··· SOURCE INFORMATION ···
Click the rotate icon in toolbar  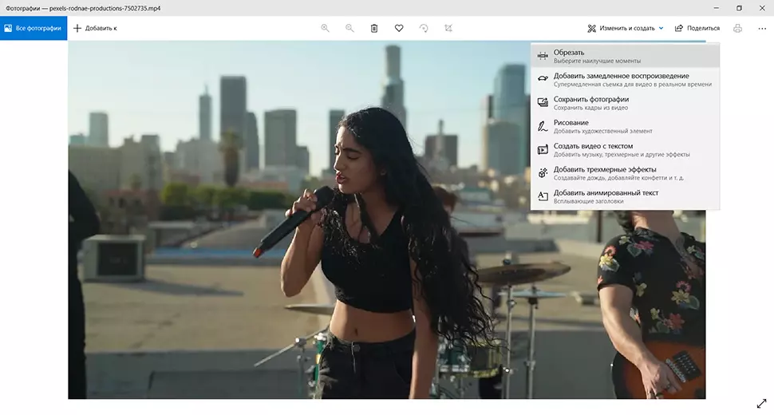(x=424, y=28)
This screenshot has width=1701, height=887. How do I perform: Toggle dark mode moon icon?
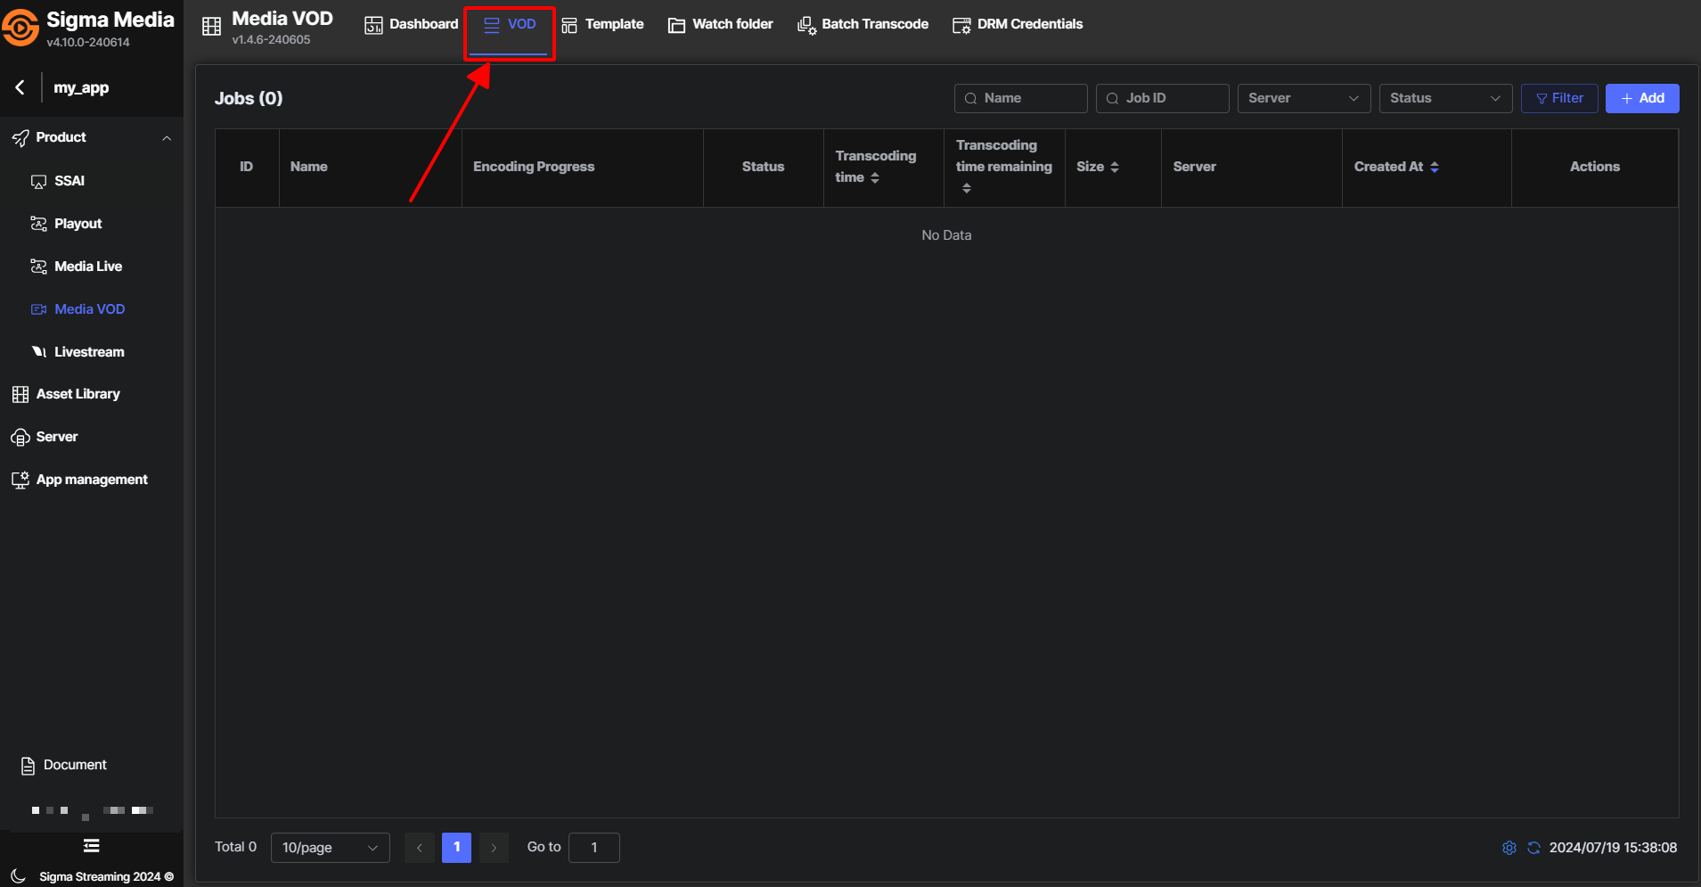pos(18,876)

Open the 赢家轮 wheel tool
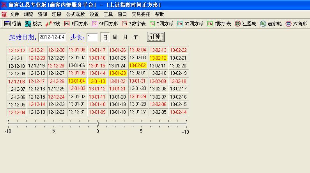coord(271,24)
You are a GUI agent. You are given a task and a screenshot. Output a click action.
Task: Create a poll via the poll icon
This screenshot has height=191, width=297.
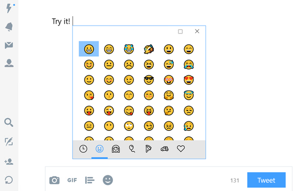coord(90,180)
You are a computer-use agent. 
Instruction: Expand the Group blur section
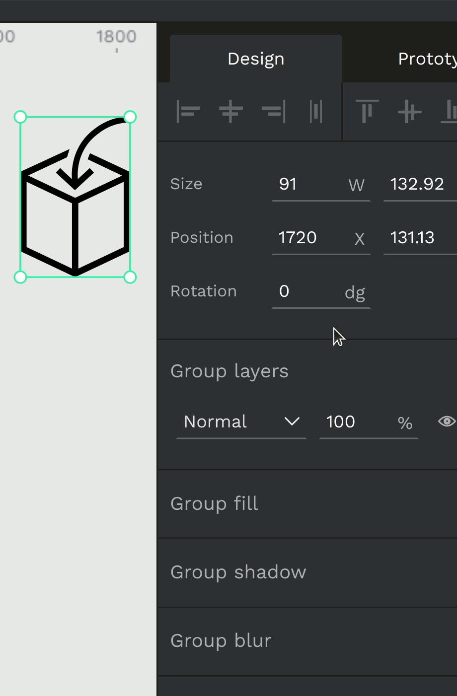coord(307,641)
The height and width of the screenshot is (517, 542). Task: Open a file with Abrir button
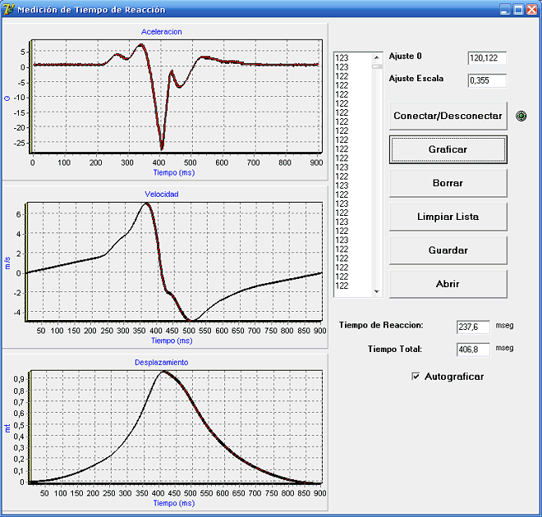click(x=448, y=284)
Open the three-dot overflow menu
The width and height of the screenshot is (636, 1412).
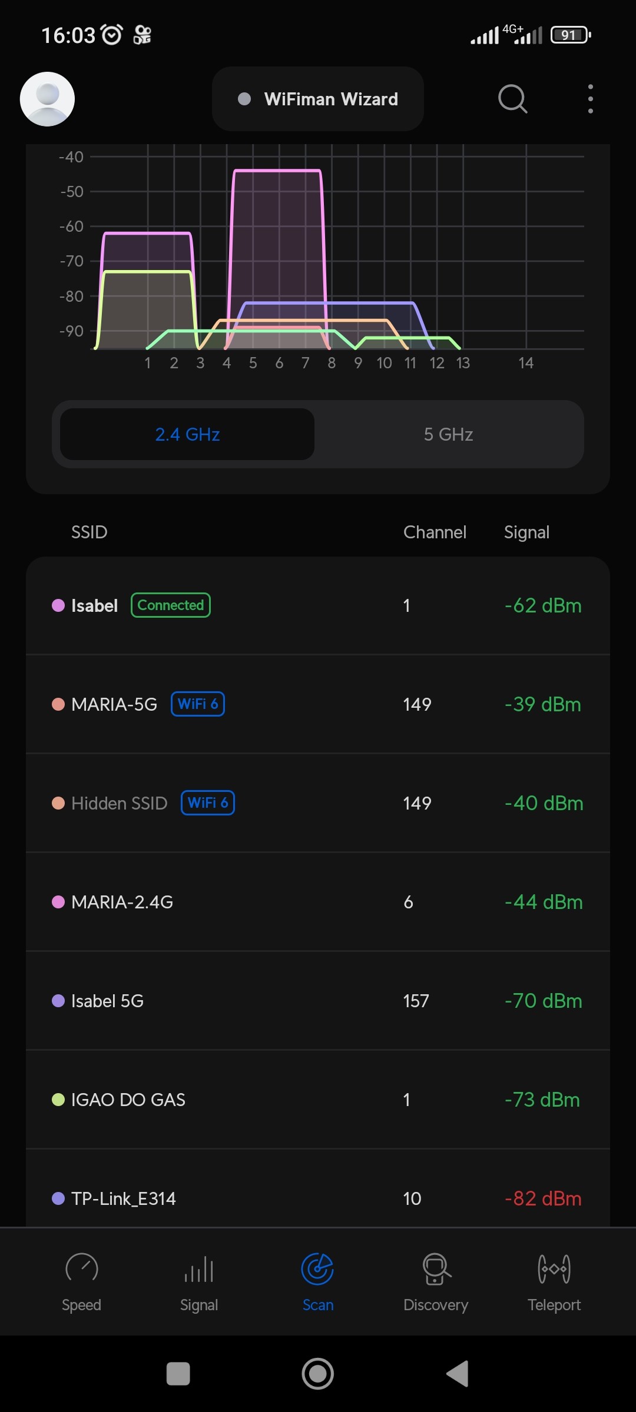pos(590,99)
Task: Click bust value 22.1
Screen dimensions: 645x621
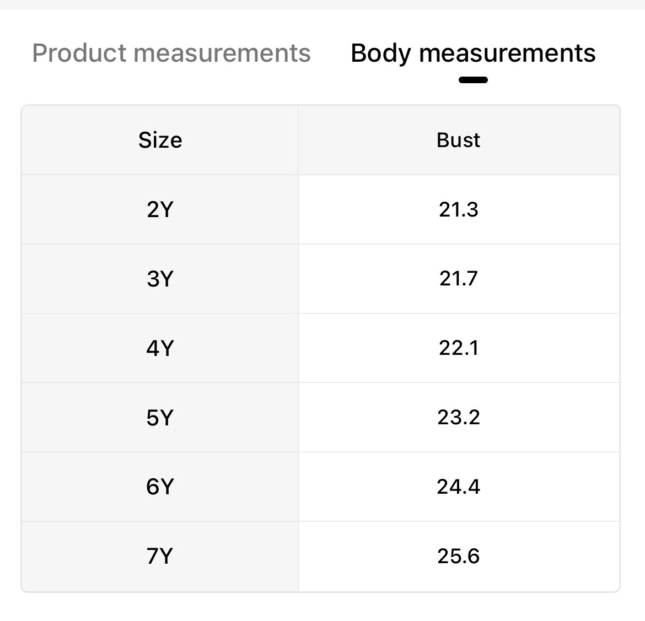Action: pyautogui.click(x=459, y=348)
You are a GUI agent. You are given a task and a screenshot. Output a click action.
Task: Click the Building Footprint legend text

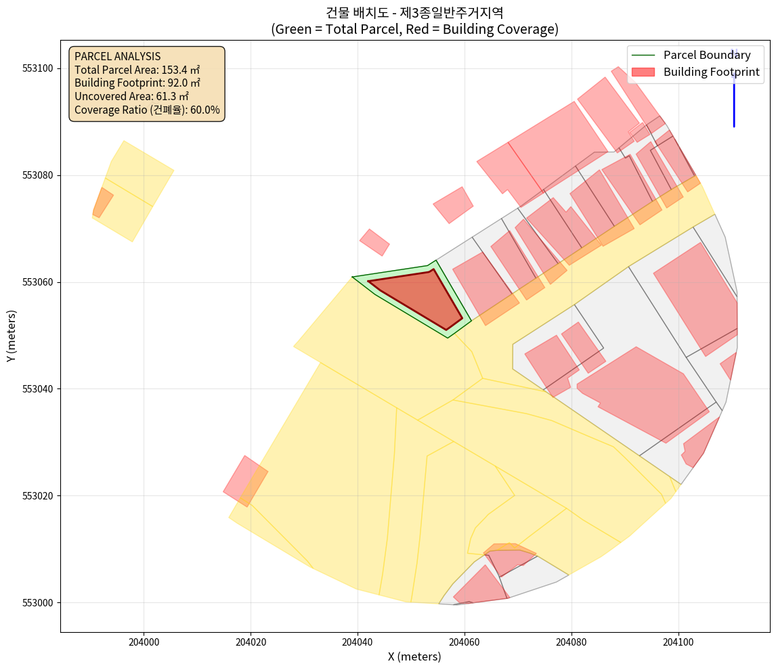click(x=711, y=72)
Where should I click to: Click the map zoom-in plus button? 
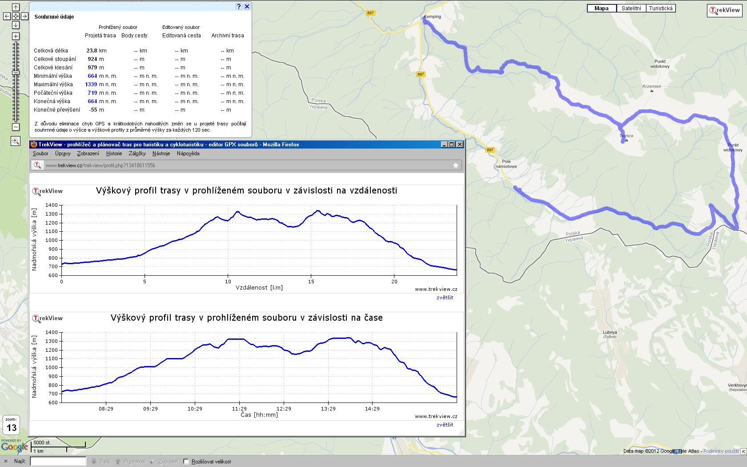16,36
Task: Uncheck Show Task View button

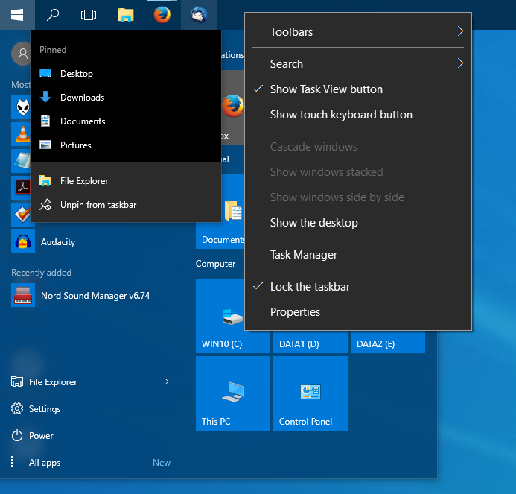Action: point(326,89)
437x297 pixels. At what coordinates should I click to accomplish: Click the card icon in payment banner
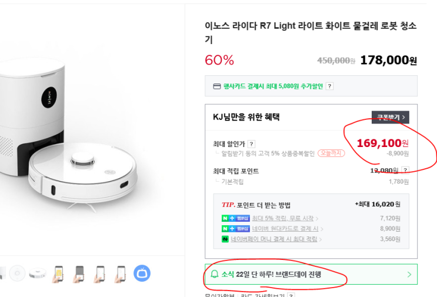pos(216,86)
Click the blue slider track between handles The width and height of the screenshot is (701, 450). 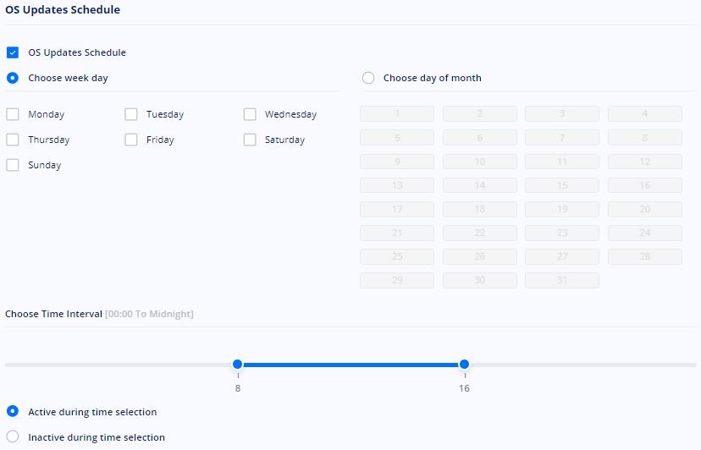click(351, 365)
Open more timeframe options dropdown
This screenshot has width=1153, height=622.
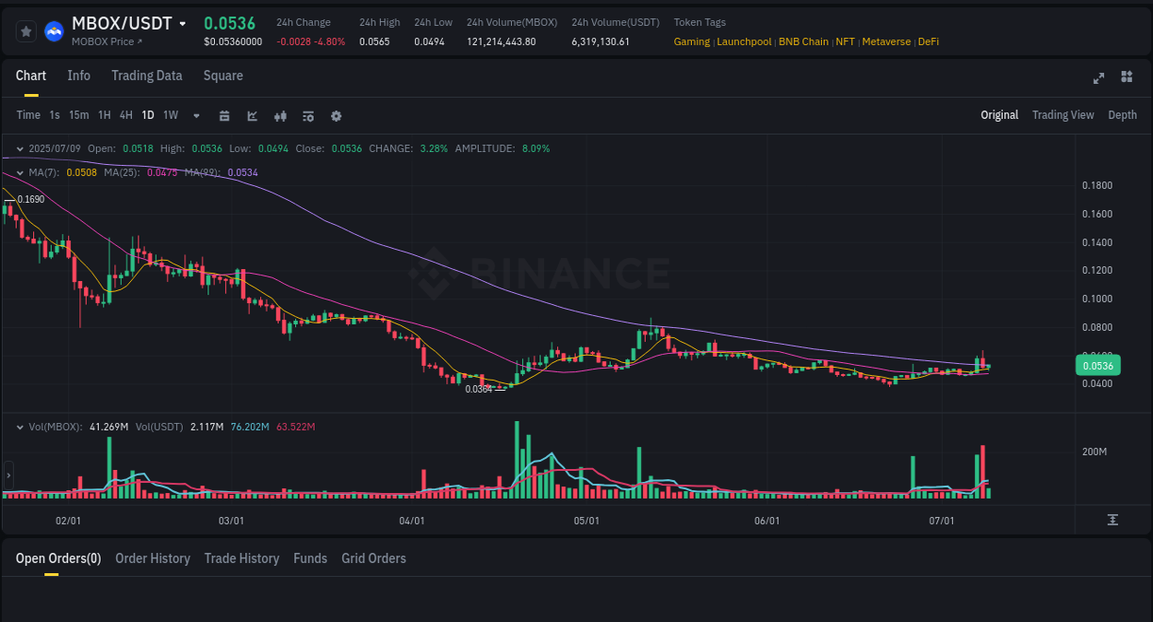coord(195,115)
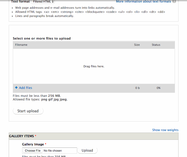Open the Filtered HTML text format dropdown
The height and width of the screenshot is (157, 187).
(43, 2)
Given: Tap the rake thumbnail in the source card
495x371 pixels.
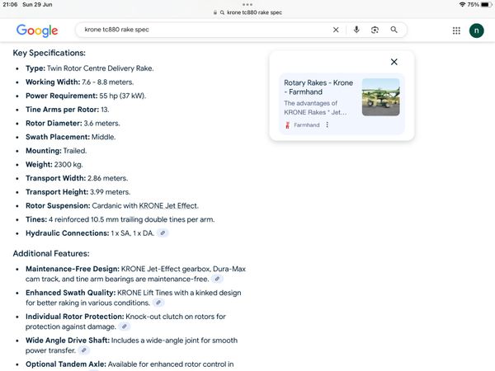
···
YOUR GOAL =>
Nothing but the lines from the line containing "This screenshot has width=1153, height=622." through the last line of the material may be output, and they must be copied exactly, without pictures.

RESULT OF THE EXERCISE =>
This screenshot has width=1153, height=622.
coord(195,115)
Open the Filtered HTML text format dropdown
The height and width of the screenshot is (157, 187).
(43, 2)
Given: Tap the rake thumbnail in the source card
495x371 pixels.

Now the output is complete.